As we can notice to retrieve the metadata of a file, it is necessary to use two hash function functions. The first, the Extensible Hash Function helps to know in which index file is located a file’s metadata in query time complexity. The second, the Monotone Minimal Perfect Hash Function, it helps to know at which offset of the index file a file’s metadata is located in query time complexity.

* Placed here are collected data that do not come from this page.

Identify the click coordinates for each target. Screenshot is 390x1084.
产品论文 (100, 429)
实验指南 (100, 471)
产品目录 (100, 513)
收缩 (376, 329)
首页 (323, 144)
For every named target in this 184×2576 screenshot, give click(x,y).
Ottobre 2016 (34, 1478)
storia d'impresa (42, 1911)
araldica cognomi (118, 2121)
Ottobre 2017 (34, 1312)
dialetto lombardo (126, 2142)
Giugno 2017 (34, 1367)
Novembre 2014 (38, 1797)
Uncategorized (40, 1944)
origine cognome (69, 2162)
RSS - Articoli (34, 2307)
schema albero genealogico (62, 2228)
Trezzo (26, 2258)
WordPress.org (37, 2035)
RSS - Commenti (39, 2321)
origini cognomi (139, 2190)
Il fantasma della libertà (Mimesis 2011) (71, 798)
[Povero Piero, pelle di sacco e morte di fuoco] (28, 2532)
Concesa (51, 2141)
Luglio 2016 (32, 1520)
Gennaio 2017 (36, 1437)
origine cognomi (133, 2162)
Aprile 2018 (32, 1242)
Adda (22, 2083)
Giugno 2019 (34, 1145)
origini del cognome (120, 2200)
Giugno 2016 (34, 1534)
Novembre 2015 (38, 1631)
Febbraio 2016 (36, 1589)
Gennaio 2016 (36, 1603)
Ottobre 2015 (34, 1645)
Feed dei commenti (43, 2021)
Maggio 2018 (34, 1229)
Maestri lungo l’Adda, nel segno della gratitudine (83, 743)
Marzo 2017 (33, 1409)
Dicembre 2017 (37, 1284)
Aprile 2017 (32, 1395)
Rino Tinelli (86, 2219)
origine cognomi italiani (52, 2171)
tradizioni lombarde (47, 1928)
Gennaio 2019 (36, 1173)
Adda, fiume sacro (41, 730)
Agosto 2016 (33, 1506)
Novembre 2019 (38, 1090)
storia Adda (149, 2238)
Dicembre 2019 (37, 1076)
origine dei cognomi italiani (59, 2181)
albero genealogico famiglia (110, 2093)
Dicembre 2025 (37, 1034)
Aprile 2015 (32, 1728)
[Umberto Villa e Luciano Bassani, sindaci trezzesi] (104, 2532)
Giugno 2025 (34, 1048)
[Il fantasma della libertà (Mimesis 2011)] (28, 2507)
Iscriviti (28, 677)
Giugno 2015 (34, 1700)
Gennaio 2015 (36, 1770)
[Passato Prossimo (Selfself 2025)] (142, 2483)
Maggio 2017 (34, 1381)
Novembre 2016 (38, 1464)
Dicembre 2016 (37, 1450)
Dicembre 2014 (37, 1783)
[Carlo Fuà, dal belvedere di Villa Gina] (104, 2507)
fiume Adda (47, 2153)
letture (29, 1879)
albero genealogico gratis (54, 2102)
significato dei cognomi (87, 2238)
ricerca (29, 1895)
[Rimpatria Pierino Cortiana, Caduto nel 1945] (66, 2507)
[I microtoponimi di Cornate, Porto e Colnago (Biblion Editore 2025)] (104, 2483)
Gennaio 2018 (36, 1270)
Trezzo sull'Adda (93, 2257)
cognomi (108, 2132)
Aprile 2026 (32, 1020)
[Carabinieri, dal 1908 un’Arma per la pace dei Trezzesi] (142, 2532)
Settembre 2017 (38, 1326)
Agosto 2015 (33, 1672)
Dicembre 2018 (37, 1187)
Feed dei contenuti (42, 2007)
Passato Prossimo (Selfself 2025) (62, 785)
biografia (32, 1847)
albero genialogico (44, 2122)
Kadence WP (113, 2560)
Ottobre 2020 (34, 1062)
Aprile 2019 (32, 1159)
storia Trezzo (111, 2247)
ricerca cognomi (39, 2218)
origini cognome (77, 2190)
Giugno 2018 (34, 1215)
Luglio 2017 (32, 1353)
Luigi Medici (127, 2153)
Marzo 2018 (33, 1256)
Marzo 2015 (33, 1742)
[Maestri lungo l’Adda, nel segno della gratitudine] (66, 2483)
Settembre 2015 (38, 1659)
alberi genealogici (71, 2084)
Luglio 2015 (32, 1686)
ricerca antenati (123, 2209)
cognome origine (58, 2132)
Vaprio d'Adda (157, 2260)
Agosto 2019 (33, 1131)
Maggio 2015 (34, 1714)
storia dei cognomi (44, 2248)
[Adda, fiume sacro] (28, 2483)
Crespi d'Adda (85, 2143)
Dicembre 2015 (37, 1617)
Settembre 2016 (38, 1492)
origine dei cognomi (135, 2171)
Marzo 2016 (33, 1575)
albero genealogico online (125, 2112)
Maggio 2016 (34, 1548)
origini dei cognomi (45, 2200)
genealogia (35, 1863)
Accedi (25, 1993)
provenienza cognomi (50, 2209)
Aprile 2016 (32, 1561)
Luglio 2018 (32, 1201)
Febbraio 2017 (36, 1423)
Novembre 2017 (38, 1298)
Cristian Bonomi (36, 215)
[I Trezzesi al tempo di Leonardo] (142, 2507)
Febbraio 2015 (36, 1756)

The process of adding files to the HPF is almost identical to the creation process shown in Figure 5. Whenever the user wants to add more files, we operate like in Figure 12:
(1) We recreate in HDFS the _temporaryIndex file. We rebuild the merging threads to append the small files to be added to part-* files and append their names to the _names files and their metadata to the _temporaryIndex file.
(2) We distribute the files’ metadata into buckets using the EHF used during the creation.
(3,4,5) The only difference from the creation process is before building the MMPHF, we have to reload into the buckets that have new records the content of their associated index file. For each of these buckets we sort, build again their MMPHF and overwrite the contents of their index file.
After having finished, we always don’t forget to delete the _temporaryIndex file. HPF doesn’t force the user to sort and provide the files in a lexicographic order during its file creation or file appending as does the MapFile. That’s why we have to rebuild and reorder the concerned index files whenever the user adds more files.
5 Implementation Issues
5.1 Recovery on failure
Building the index system at the client side after merging all files is not without risk, there are some advantages and some drawbacks in doing so. As advantages: we are moving some of the processing out of the cluster, the creation of the HPF file is faster because it avoids the massive network communications that could take place between the client and the servers of the cluster. As drawback, the client is not reliable and can crash at any moment. This can interrupt the creation process or the files appending process of HPF. During the files merging step, these files metadata are kept in buckets in the client memory and if the client crashes during the step, these files metadata will be lost and it will be impossible to restore the files appended to part files. We have implemented a recovery on failure mechanism that allows us to avoid the metadata lost in case of client failure. You have probably noticed that each process of creation or adding files to the HPF file, we create a temporary index file (_temporaryIndex). Whenever a file content is combined with the part-* file, we append the file’s metadata with the temporaryIndex file before continuing the process. If the process finished without any problem, we delete the temporary index file, if a failure occurs at the client side during the process, this file is not deleted and contains all small files metadata that was combined with the part files. So, the next time the client accesses the HPF file, we check if the archive contains the temporaryIndex file, if yes this means that a failure happened, so we rebuild our index files, delete this temporaryIndex file before giving access to the archive file.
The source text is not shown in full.